A good friend of mine, and fellow kettlebell enthusiast joined me today for a lunchtime workout. She has taken a new job which requires a LOT of heavy lifting (of people) in a medical setting – and had missed some heavy kettlebell lifting, as well as some intense cardio. Here’s what we did:
Short-style “Das Kettle”
1 Get Up each side
10 2 hand swings
1 clean, 5 presses on the right side, 1 clean, 5 presses on the left side
1 clean, 5 front squats on the right side, 1 clean 5 front squats left side (or 10 goblet squats)
5 snatches each side
Do this with your lightest bell, then move up, and up, then up again if you can. For example here’s what we did:
She started with 8 Kilos, then 12 Kilos, then 16 Kilos (and had not snatched 16 Kilos before – but did BEAUTIFULLY, I am SO PROUD!)
I started with 12 Kilos, then 16 Kilos, then 20 Kilos (push pressed then negatives on the presses)

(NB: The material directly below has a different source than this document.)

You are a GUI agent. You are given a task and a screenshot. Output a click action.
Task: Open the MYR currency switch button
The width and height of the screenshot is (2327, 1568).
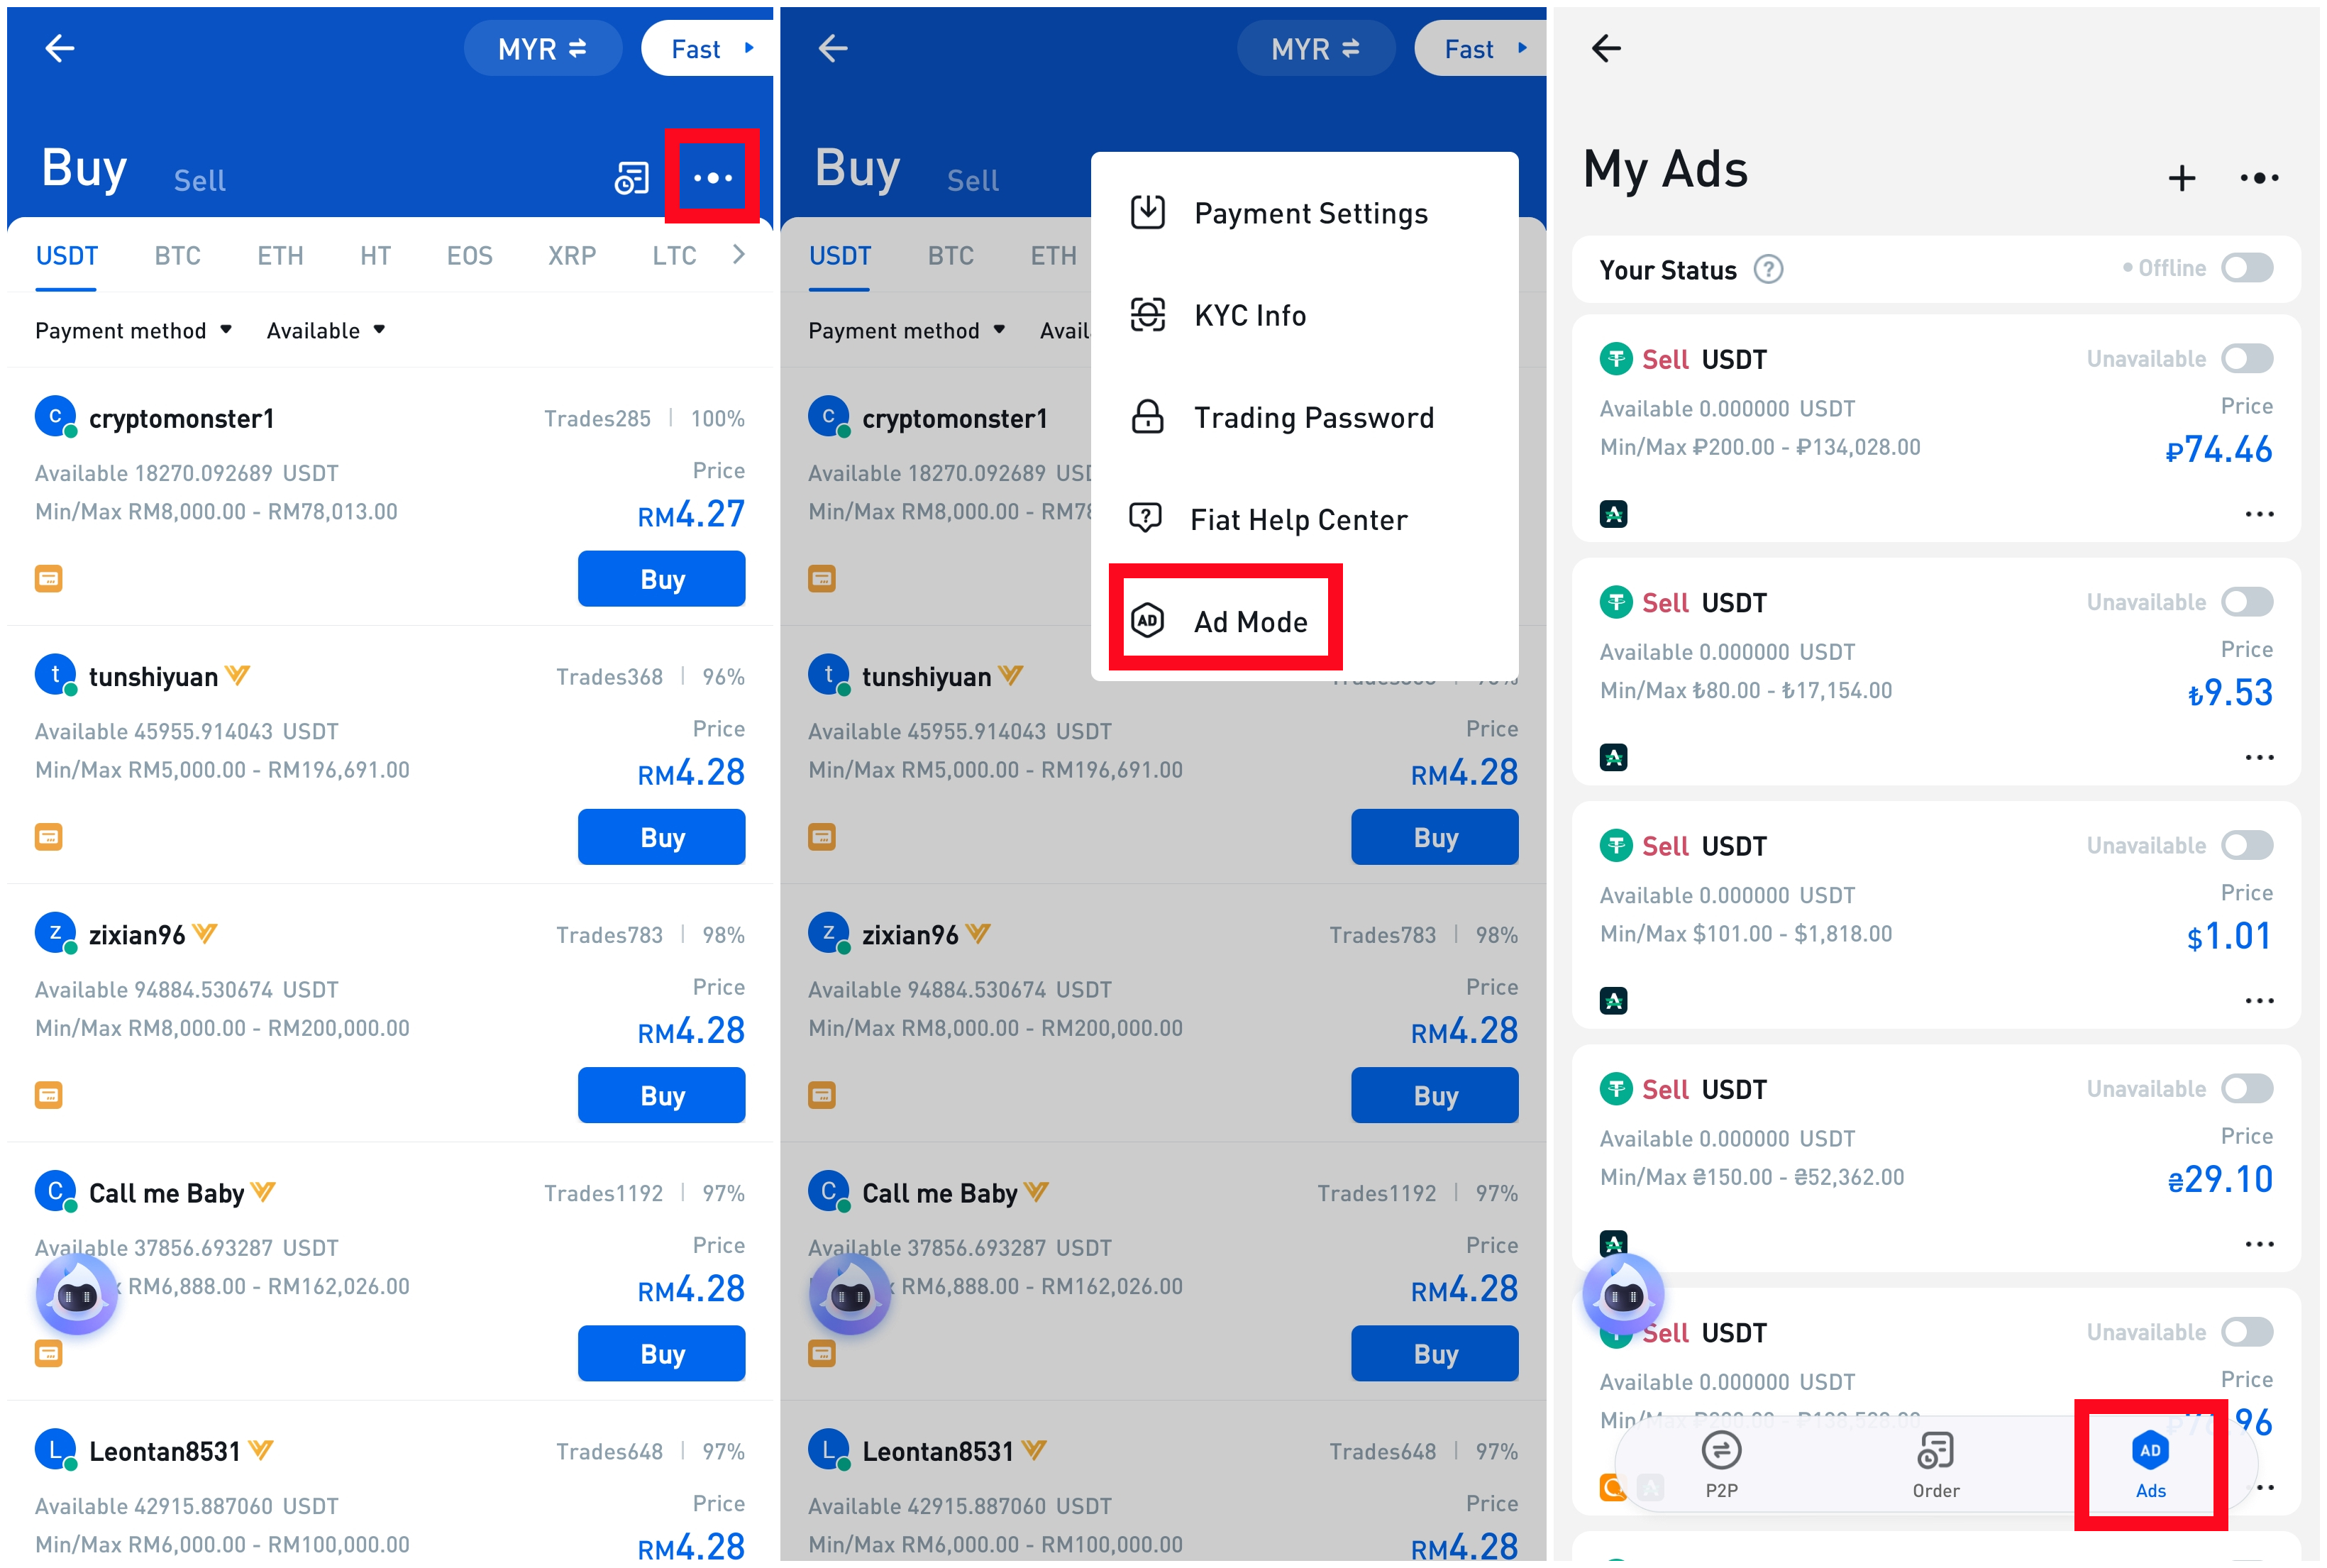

After that bit of fun, we eached grabbed a small-ish kettlebell that we were comfortable doing high rep snatches with (8K, 12K) and started on a micro mini version of the DOE Man Maker workout:
50 snatches (25r, 25l) then jog for 1/4 Mile
We did this sequence twice, then walked it off on the way to the pull up and dip bars. After this, we nearly devoured an innocent subway restaurant.